Finland's Foreign Minister Pekka Haavisto said on Monday that his country still hopes to join NATO together with Sweden after Turkish President Recep Tayyip Erdogan's weekend remarks that Ankara could accept Finland without its Nordic neighbor.
"Our strong desire in Finland has been and still is to join NATO together with Sweden," Haavisto told reporters in Helsinki, adding that "our position remains the same."
Following the outbreak of the Ukraine war, Sweden and Finland both submitted applications to join NATO last year. However, their bids for accession require the unanimous approval of all 30 NATO member states to be considered.
Ankara has refused to ratify the two countries' NATO membership bids, primarily because of Sweden's refusal to extradite dozens of suspects that Ankara links to Kurdish militants and a failed 2016 coup attempt.

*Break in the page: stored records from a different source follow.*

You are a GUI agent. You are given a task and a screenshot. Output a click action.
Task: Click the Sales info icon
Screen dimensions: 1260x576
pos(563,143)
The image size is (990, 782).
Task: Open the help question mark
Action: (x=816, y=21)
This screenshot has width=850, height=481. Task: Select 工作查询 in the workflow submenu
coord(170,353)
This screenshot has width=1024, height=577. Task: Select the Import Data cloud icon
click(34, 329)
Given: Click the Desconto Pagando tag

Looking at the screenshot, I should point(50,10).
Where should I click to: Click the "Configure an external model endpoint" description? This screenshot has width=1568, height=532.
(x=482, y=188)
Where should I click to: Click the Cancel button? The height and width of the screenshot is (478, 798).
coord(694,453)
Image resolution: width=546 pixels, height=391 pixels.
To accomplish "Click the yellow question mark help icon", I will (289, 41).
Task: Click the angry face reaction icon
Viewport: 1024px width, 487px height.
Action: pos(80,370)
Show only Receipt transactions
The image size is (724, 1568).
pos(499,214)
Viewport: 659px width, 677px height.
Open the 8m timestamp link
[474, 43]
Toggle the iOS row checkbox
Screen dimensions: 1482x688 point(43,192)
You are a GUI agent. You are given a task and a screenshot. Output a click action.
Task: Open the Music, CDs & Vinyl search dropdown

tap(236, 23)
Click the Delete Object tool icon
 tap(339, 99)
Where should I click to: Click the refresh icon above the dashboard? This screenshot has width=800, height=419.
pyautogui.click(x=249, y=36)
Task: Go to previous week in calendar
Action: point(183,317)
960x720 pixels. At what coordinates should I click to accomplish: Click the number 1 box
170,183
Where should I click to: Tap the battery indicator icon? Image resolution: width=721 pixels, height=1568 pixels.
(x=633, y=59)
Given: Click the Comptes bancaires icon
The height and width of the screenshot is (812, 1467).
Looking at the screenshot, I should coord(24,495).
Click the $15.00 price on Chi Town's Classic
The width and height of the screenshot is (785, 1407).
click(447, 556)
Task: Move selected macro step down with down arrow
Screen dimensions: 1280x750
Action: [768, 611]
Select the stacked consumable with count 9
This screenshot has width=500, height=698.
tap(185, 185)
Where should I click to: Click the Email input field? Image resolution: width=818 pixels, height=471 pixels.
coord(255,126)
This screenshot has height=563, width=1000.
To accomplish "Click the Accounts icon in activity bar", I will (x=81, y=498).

Turkey has also reacted with fury to a decision by the Swedish police to allow a protest at which a far-right extremist burned a copy of the Holy Quran outside the Turkish Embassy in Stockholm earlier this month.
It has also been outraged by a Swedish prosecutor's decision not to press charges against a pro-Kurdish group that hung an effigy of Erdogan by its ankles outside Stockholm City Court.
On Sunday, Erdogan drew a clear distinction between the positions taken by Sweden and Finland in the past few months.
"If necessary, we can give a different response concerning Finland. Sweden will be shocked when we give a different response for Finland," he said.
But Haavisto, who said he held talks with his Turkish counterpart following Erdogan's remarks, rejected that option, stressing that "Sweden is our closest ally in defense and foreign policy."
"I still see the NATO summit in Vilnius in July as an important milestone when I hope that both countries will be accepted as NATO members at the latest," the Finnish Foreign Minister indicated.
It is noteworthy that last week, Haavisto hinted that Finland may consider joining NATO without Sweden.